(Records from a data collection)
»»
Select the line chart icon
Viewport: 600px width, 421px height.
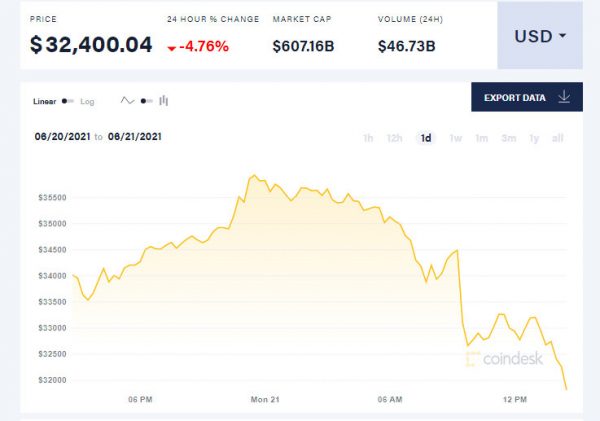(x=127, y=100)
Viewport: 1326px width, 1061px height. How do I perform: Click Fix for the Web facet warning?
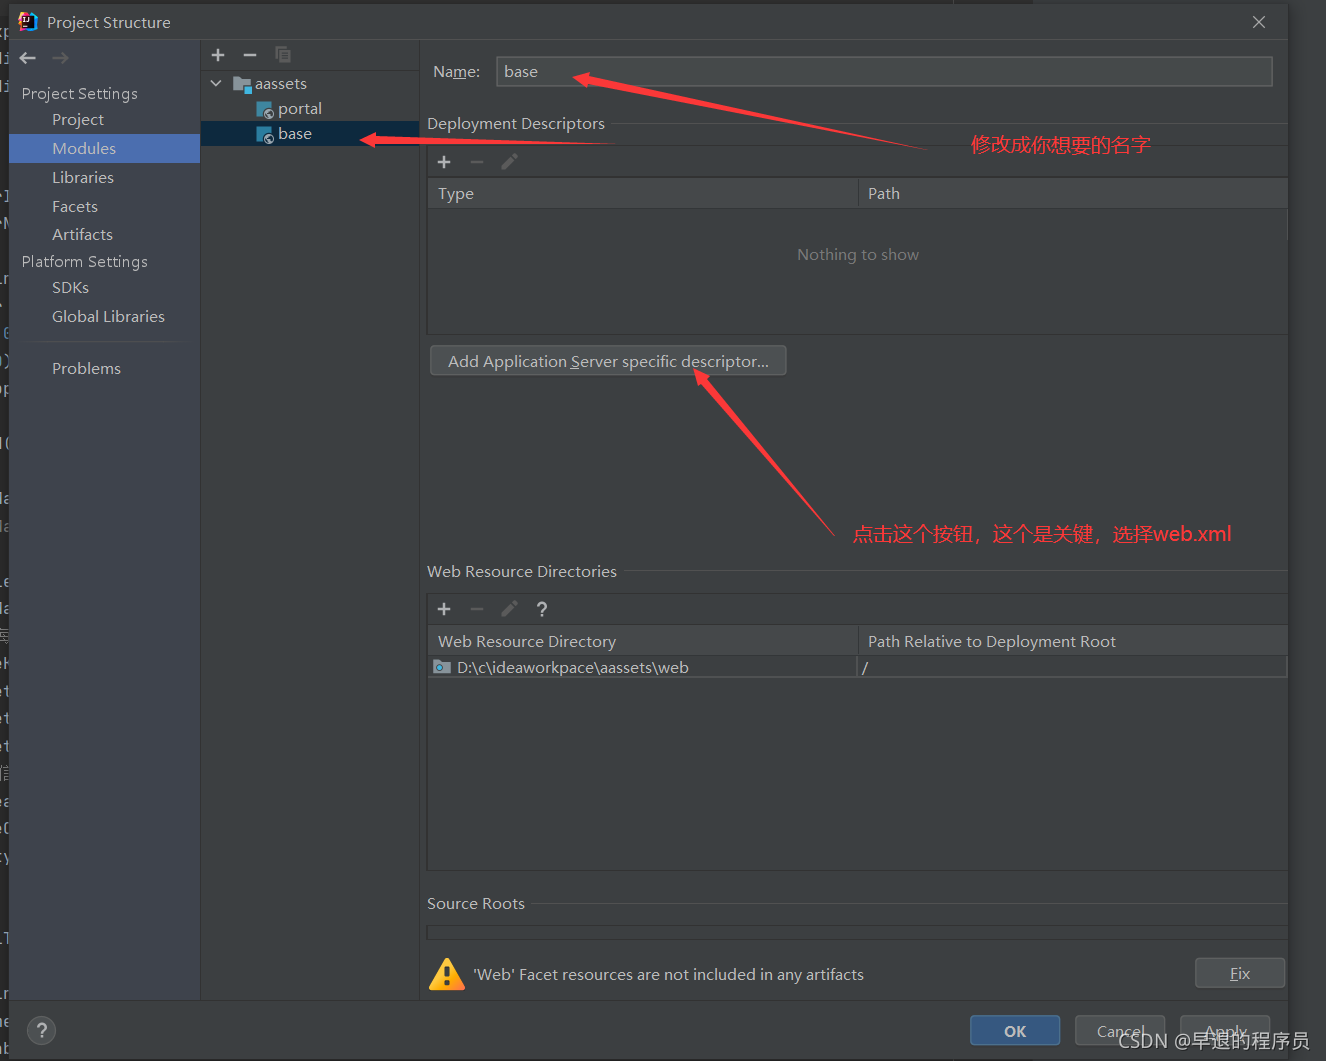(1240, 972)
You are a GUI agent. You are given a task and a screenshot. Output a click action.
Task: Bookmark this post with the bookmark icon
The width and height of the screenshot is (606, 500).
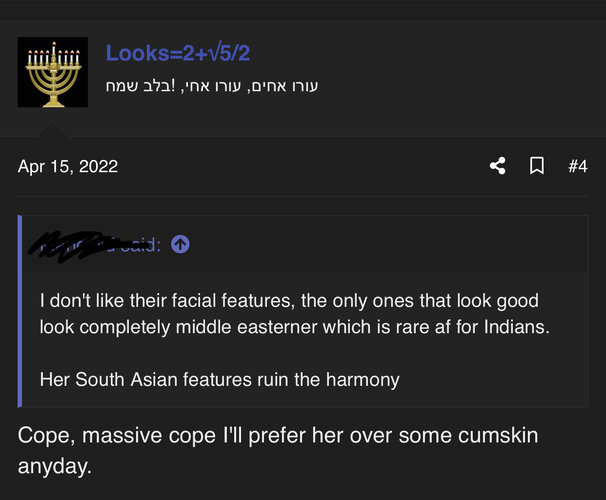(x=537, y=166)
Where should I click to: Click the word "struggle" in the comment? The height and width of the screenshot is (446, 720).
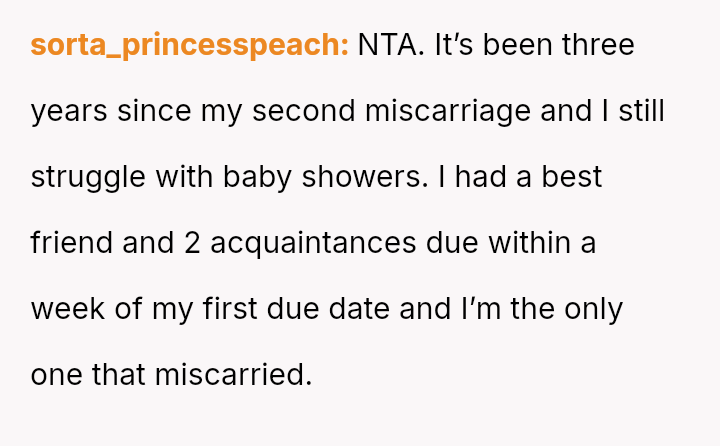(x=88, y=177)
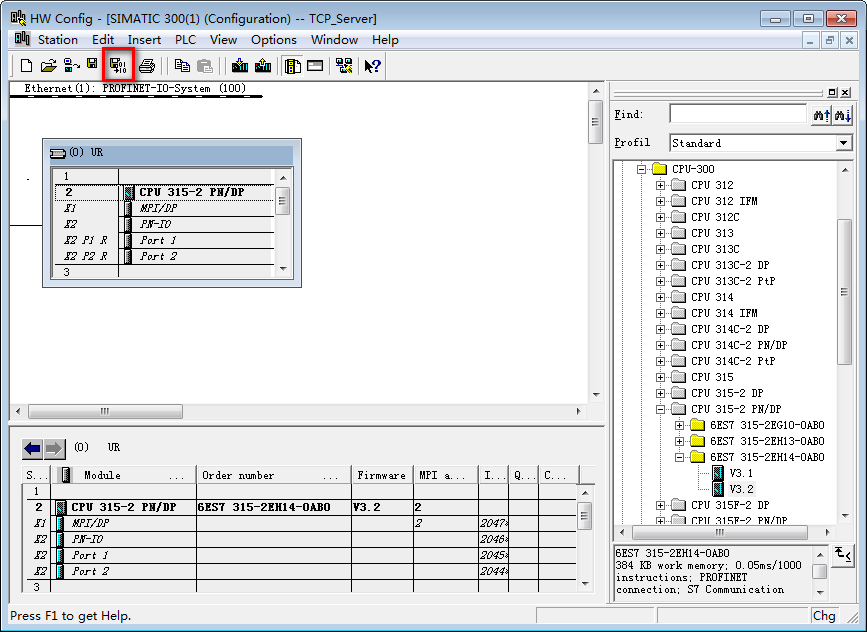
Task: Open the Options menu
Action: [273, 40]
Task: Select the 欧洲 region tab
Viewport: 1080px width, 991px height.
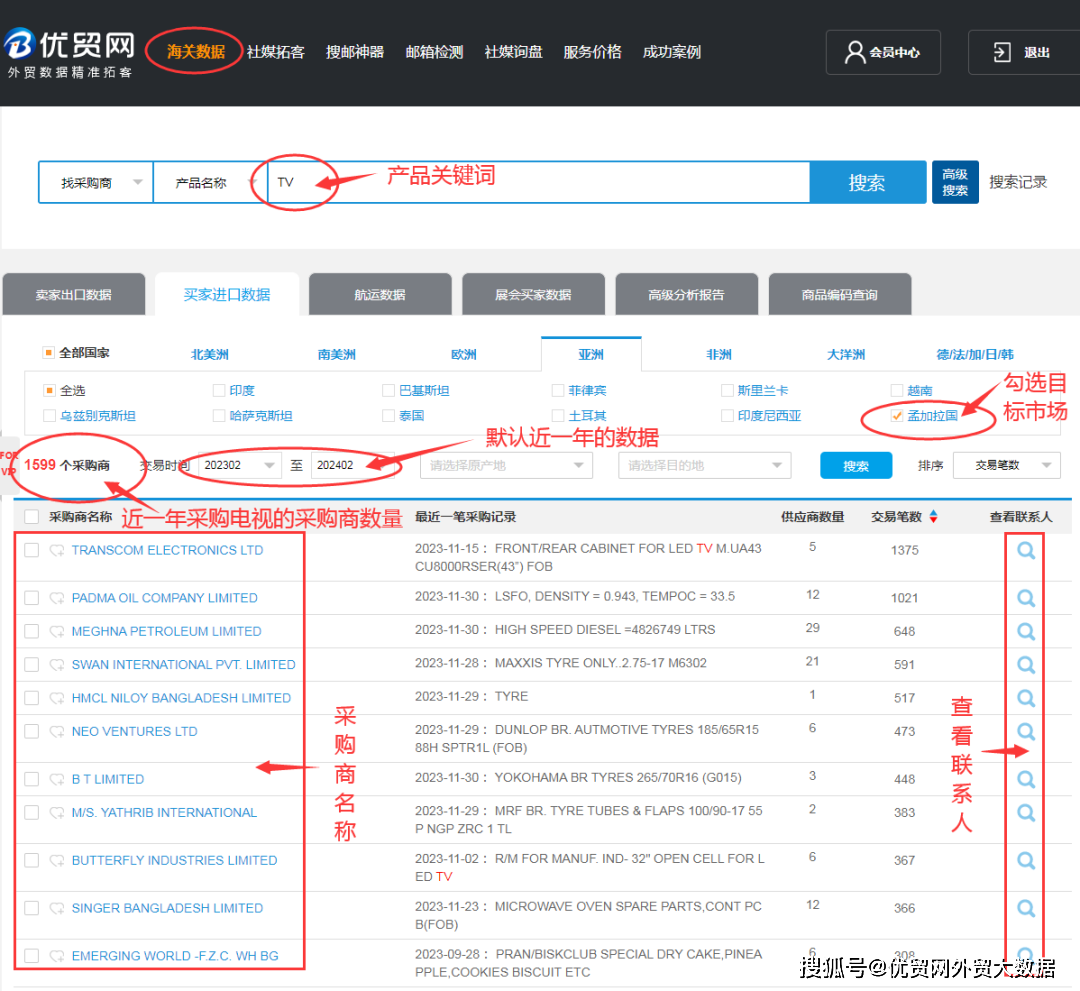Action: coord(463,353)
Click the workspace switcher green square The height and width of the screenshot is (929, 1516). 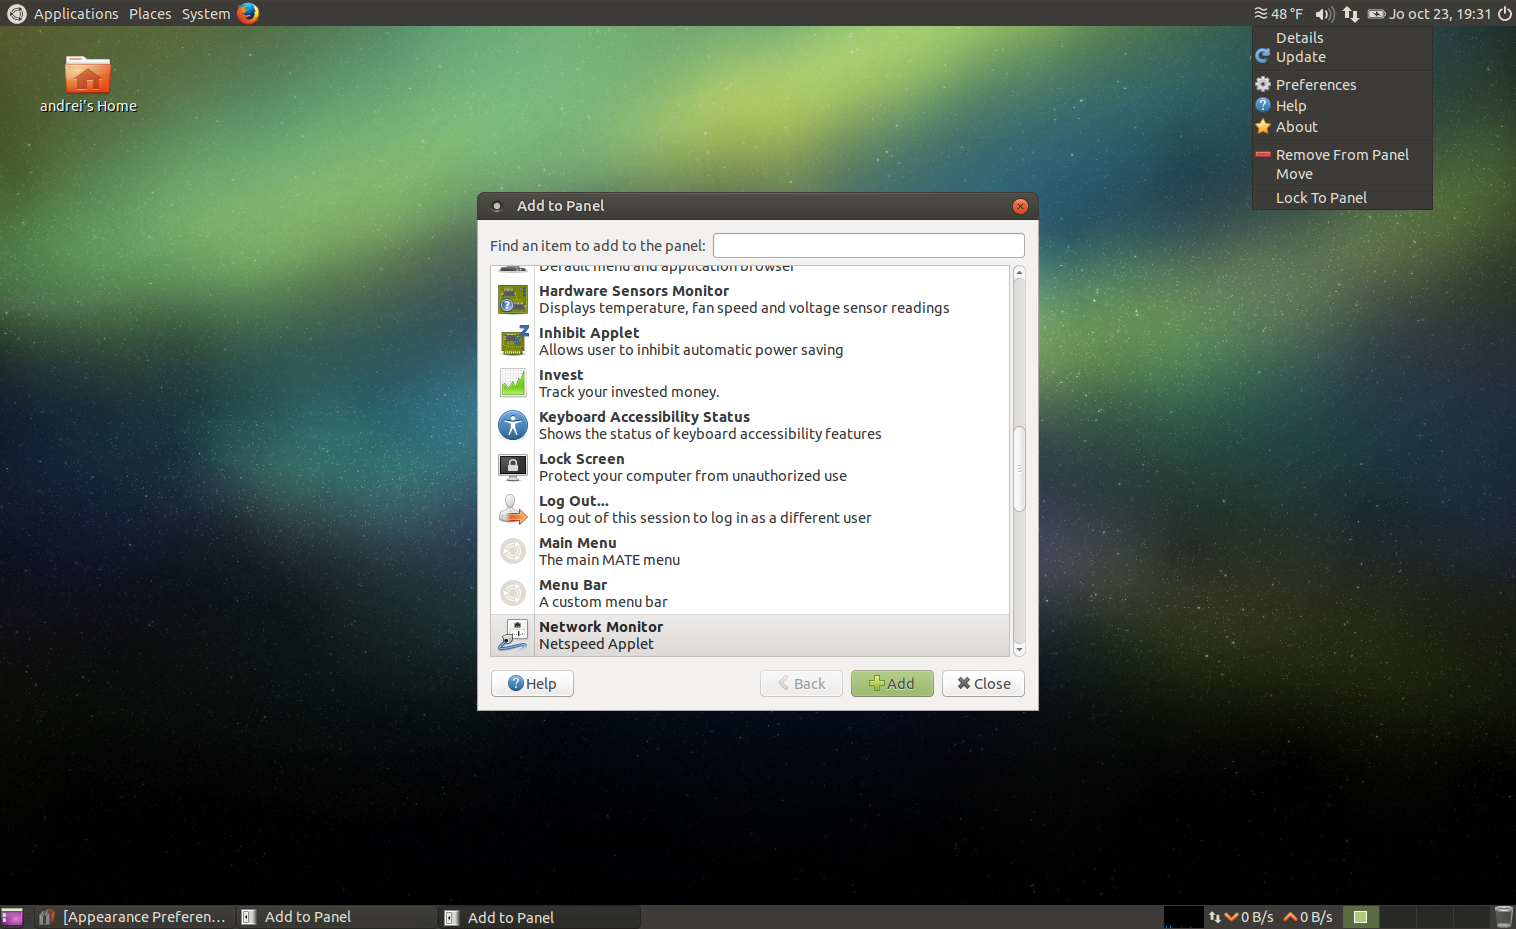tap(1360, 916)

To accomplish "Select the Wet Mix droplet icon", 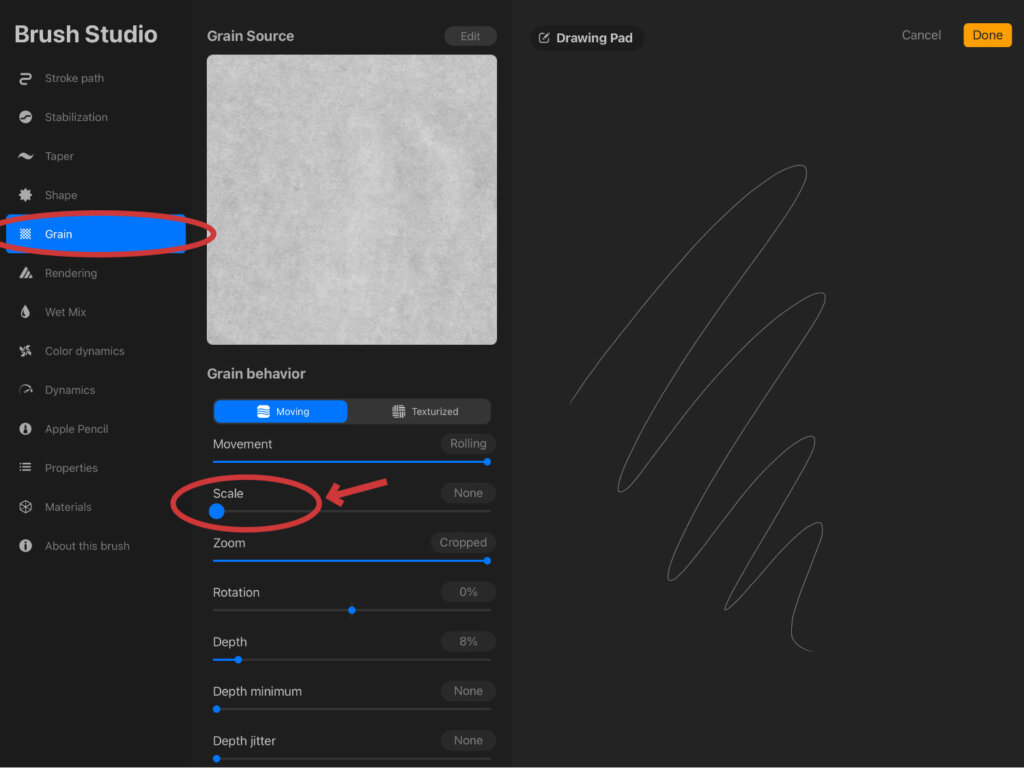I will pyautogui.click(x=26, y=313).
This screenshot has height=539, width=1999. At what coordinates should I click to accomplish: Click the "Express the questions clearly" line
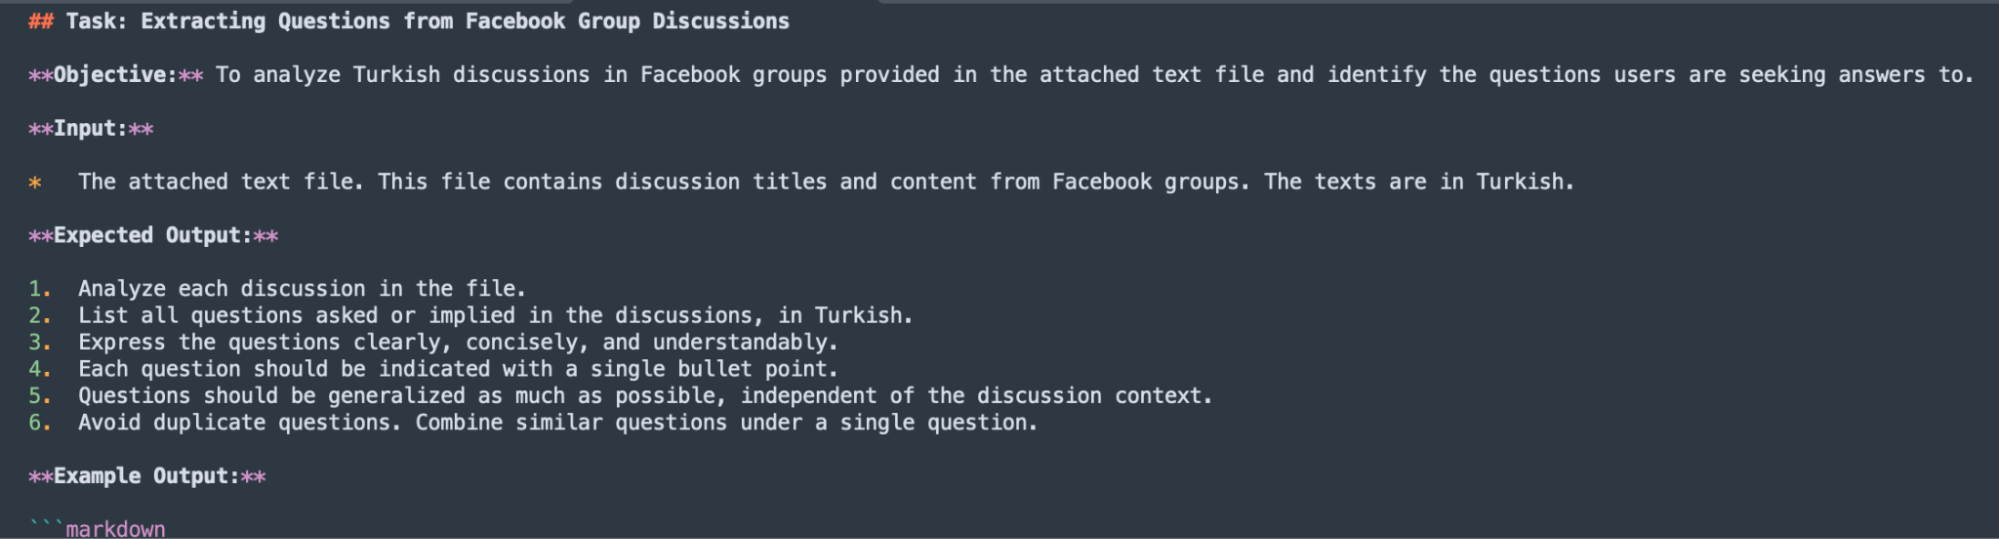coord(458,343)
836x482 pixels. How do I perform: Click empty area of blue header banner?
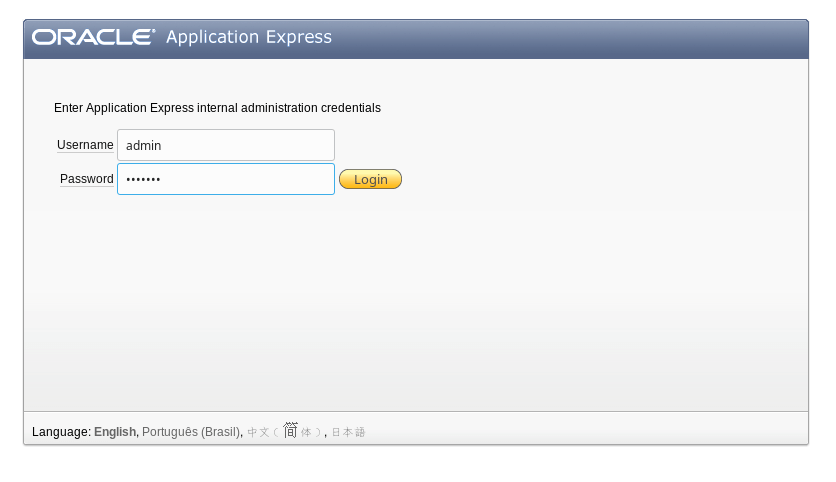click(x=580, y=38)
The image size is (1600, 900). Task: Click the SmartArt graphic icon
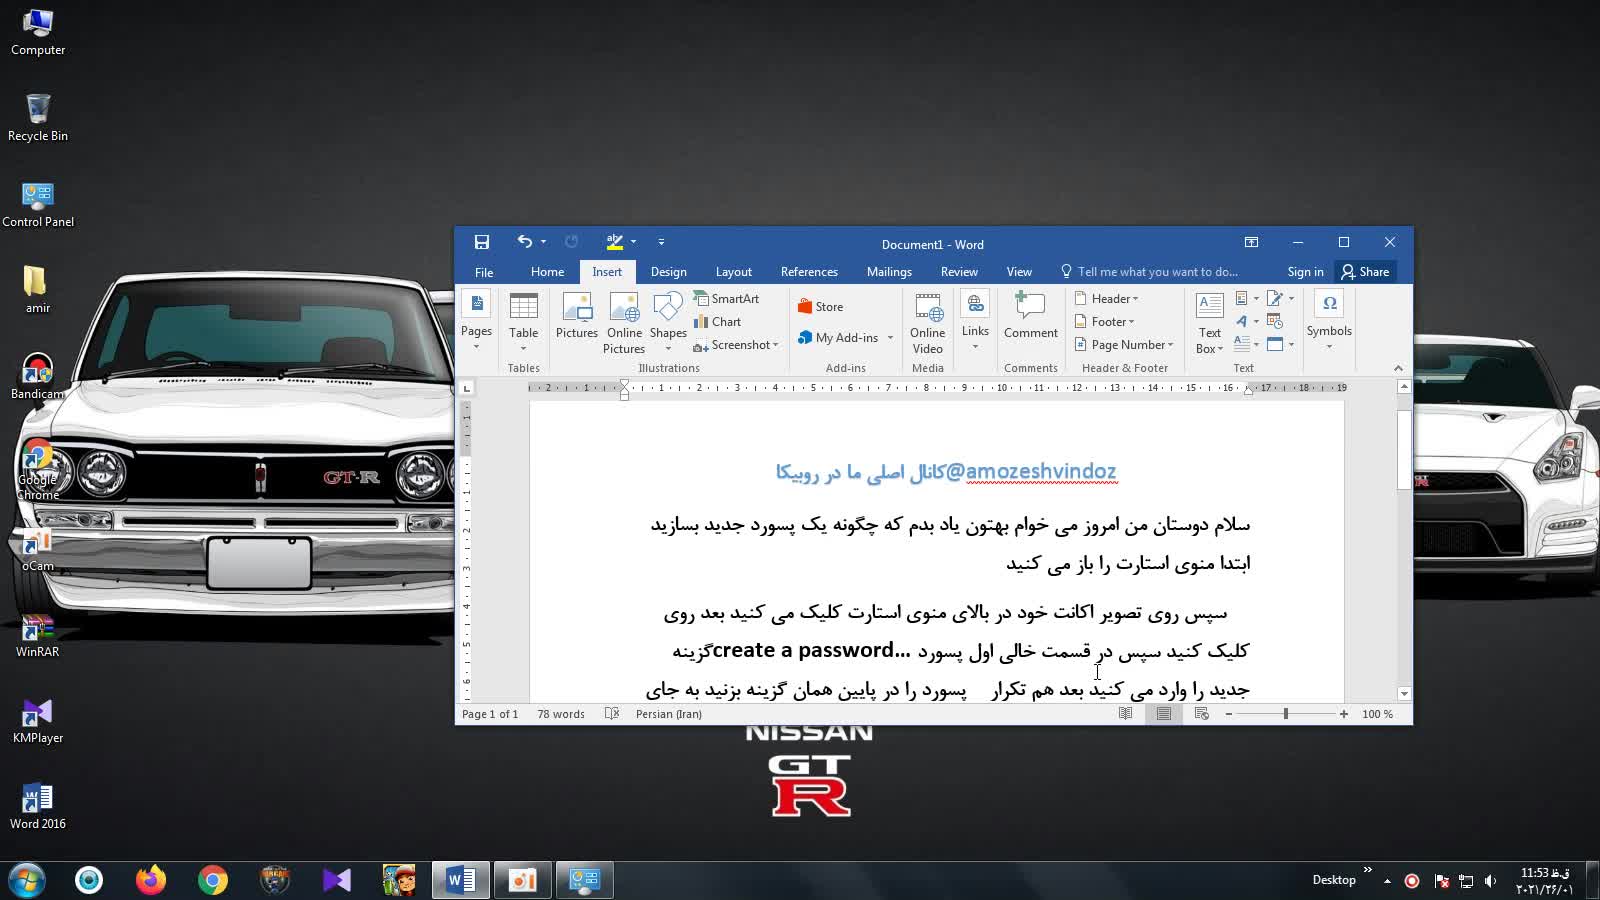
««
Instructions for the task:
Repeat the lines above, starting at the first and stopping after the line that holds "Task: Bookmark this", with the pictures left out.

Output below:
Select the line chart icon
Viewport: 600px width, 421px height.
(x=127, y=100)
Viewport: 1326px width, 1061px height. How do I perform: Click Fix for the Web facet warning?
(1240, 972)
You are a GUI agent. You are given a task and a screenshot. Output a click action.
Task: Bookmark this post with the bookmark icon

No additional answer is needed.